This month’s little big mood: Thinking About Unexpectedness

One gift my new friend, Nahid, has given me is a renewed appreciation for the card game Solitaire. When I arrive mid-mornings to visit, she is upstairs playing the game on her computer. “My son set this up for me,” Nahid says. I sit beside her and watch. She is quiet. Determined. Patient. When her game is finished, she closes down the computer, tells me how many games she’s won since I last saw her and then we walk downstairs to the kitchen for tea. 

Nahid is 95 years old. She arrived in Colorado more than seventy years ago soon after her wedding in Teheran, Iran. In Colorado, she raised two children, built community and accepted that returning to her family in Teheran would not be possible. Today, after a long marriage, many friends, grandchildren and years of caring for her husband, Hassan, she lives by herself.

She told me that she never played solitaire before, until now. From what I can tell, she has become very good at the game. One day when I arrived for a visit, she told me she played for four hours that day. She smiled triumphantly and said, “I won a lot of games today.” 

“What’s your solitaire strategy?” I ask Nahid as she pours tea for me and pushes the small plate of cookies to my side of the table. 

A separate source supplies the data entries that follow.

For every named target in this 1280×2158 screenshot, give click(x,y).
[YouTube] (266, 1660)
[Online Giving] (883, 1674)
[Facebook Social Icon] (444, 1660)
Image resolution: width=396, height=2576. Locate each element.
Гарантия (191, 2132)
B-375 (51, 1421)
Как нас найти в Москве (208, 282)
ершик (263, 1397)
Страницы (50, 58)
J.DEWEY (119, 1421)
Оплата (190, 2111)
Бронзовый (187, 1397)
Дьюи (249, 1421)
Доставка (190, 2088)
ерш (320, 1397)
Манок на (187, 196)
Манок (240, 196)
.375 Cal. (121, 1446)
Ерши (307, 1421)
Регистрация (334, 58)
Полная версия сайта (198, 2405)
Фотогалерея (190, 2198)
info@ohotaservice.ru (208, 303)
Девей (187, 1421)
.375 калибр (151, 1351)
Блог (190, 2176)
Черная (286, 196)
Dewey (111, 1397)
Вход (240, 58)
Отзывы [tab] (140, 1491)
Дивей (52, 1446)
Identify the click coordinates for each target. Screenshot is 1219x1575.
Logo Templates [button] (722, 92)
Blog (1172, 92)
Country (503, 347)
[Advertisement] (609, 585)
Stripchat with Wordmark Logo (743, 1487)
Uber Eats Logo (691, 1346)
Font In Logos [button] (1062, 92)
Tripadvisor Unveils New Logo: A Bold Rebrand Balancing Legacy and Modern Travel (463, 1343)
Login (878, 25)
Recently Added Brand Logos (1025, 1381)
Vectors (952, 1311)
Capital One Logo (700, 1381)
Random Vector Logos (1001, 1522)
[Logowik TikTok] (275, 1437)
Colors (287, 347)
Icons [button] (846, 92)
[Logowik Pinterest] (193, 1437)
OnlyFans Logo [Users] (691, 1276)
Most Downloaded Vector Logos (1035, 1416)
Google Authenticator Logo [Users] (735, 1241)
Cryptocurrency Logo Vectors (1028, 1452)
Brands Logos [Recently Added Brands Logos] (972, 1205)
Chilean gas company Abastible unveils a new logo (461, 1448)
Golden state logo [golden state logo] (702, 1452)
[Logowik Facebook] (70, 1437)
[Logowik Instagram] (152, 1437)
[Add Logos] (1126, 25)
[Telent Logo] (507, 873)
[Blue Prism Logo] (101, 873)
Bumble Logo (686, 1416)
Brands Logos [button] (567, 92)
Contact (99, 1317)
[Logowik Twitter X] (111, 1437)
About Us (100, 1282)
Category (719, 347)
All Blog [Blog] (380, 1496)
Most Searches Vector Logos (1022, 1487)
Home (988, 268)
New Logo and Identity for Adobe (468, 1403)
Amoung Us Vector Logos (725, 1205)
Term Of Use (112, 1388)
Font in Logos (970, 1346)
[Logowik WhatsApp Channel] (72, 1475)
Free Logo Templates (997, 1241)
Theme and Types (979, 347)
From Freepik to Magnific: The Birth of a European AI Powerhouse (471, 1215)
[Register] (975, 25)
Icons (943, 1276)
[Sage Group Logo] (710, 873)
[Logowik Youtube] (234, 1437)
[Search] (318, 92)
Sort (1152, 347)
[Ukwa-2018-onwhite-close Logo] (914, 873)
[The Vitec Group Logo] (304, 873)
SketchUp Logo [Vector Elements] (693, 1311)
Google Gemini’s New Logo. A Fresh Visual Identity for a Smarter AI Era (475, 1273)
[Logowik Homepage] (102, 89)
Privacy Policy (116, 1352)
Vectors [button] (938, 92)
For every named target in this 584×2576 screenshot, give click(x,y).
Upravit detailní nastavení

“I don’t think I have a strategy,” she says. “I just keep playing, keep starting again.”

Starting again is something I think Nahid knows very well. She has lived her life with courage, hardiness, and commitment to each day. How she plays this solitary card game at this time in her life is inspiring. She reminds me of the energy of resilience. I think about how outcomes to choices I make do not always come immediately; sometimes outcomes to choices come eventually and in unexpected ways. I just have to keep trying, make it fun. Though I may know what the cards are, it’s okay to not know how they are going to come up. Like playing solitaire. 

Happy spring and happy unexpectedness!